--- Problem description ---
Replace "computer-use agent" with "desktop agent" throughout the lines below, keeping everything else the same.

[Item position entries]
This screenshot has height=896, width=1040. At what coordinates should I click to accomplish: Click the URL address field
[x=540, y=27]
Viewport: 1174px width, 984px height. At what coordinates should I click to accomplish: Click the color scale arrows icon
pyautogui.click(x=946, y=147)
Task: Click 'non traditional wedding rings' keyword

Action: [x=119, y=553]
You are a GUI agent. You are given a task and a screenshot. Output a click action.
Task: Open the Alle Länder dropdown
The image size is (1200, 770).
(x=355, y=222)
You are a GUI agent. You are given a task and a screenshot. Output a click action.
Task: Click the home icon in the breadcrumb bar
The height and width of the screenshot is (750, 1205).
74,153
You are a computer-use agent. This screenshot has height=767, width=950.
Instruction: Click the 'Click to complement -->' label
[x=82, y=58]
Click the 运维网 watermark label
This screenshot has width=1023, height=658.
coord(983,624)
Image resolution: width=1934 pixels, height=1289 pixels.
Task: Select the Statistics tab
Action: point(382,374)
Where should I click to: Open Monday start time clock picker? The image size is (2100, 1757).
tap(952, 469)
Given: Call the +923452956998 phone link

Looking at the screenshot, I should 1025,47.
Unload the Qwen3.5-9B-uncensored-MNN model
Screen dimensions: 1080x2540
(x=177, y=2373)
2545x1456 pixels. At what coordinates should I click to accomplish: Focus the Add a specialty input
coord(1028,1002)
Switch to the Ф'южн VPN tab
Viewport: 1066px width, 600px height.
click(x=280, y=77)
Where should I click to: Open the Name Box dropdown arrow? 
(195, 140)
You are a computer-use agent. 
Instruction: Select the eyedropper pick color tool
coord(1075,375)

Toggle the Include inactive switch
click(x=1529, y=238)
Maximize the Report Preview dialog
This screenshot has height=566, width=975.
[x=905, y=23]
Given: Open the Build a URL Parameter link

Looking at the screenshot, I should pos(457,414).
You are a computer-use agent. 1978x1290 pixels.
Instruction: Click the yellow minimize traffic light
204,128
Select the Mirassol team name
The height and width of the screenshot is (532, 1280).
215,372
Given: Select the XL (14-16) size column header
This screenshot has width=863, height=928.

--- Solution to this exercise ---
This screenshot has height=896, width=1040. At what coordinates should I click to accomplish: Click the URL address field
[x=540, y=27]
Viewport: 1174px width, 984px height. At what coordinates should I click to accomplish: Click the color scale arrows icon
pyautogui.click(x=946, y=147)
Task: Click 'non traditional wedding rings' keyword

Action: [x=119, y=553]
You are a GUI agent. You are given a task and a screenshot. Output a click action.
Task: Open the Alle Länder dropdown
The image size is (1200, 770).
(x=355, y=222)
You are a GUI agent. You are given a task and a screenshot. Output a click action.
Task: Click the home icon in the breadcrumb bar
The height and width of the screenshot is (750, 1205).
74,153
You are a desktop agent. This screenshot has height=767, width=950.
Instruction: Click the 'Click to complement -->' label
[x=82, y=58]
Click the 运维网 watermark label
This screenshot has width=1023, height=658.
coord(983,624)
Image resolution: width=1934 pixels, height=1289 pixels.
Task: Select the Statistics tab
Action: point(382,374)
Where should I click to: Open Monday start time clock picker? The image size is (2100, 1757).
tap(952, 469)
Given: Call the +923452956998 phone link

Looking at the screenshot, I should 1025,47.
Unload the Qwen3.5-9B-uncensored-MNN model
Screen dimensions: 1080x2540
(x=177, y=2373)
2545x1456 pixels. At what coordinates should I click to accomplish: Focus the Add a specialty input
coord(1028,1002)
Switch to the Ф'южн VPN tab
Viewport: 1066px width, 600px height.
click(x=280, y=77)
Where should I click to: Open the Name Box dropdown arrow? 
(195, 140)
You are a desktop agent. 
Instruction: Select the eyedropper pick color tool
coord(1075,375)

Toggle the Include inactive switch
click(x=1529, y=238)
Maximize the Report Preview dialog
This screenshot has height=566, width=975.
[x=905, y=23]
Given: Open the Build a URL Parameter link

Looking at the screenshot, I should pos(457,414).
You are a desktop agent. 1978x1290 pixels.
Instruction: Click the yellow minimize traffic light
204,128
Select the Mirassol team name
The height and width of the screenshot is (532, 1280).
215,372
Given: Select the XL (14-16) size column header
This screenshot has width=863, height=928.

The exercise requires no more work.